* WHAT IS EXPECTED *
Find the string "target" in the data, and copy out each line that has it.

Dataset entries

□ □ □ □ □

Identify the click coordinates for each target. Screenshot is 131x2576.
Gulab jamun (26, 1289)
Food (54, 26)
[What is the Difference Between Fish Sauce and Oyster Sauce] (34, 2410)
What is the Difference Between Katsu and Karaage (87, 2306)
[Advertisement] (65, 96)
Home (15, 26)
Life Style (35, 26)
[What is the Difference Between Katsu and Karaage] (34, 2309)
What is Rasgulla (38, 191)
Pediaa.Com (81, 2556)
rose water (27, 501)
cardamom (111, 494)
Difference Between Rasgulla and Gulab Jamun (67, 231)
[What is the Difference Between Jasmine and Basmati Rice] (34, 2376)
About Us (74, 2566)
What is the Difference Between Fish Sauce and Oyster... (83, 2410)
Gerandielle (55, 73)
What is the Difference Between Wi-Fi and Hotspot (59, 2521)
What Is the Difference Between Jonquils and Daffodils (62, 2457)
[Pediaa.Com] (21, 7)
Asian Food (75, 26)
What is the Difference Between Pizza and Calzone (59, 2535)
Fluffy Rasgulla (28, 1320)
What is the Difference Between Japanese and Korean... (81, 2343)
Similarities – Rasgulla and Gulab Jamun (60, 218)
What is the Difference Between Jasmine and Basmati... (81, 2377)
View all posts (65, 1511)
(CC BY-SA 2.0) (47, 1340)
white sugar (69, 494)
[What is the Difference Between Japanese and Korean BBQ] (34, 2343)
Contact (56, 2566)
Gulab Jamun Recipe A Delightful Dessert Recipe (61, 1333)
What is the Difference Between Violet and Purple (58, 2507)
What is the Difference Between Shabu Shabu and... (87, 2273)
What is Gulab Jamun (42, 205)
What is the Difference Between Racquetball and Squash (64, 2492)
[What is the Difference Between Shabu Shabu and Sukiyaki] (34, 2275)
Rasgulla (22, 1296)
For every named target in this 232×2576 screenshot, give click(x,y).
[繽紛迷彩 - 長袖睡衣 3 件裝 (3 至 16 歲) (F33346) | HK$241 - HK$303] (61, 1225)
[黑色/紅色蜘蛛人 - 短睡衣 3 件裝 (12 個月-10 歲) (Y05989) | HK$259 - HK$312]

□ □ □ □ □

* SOLUTION FOR THIS PROBLEM *
Identify the click coordinates for each target. Screenshot is 131x2576.
For every named target in this 232×2576 screenshot, give click(x,y).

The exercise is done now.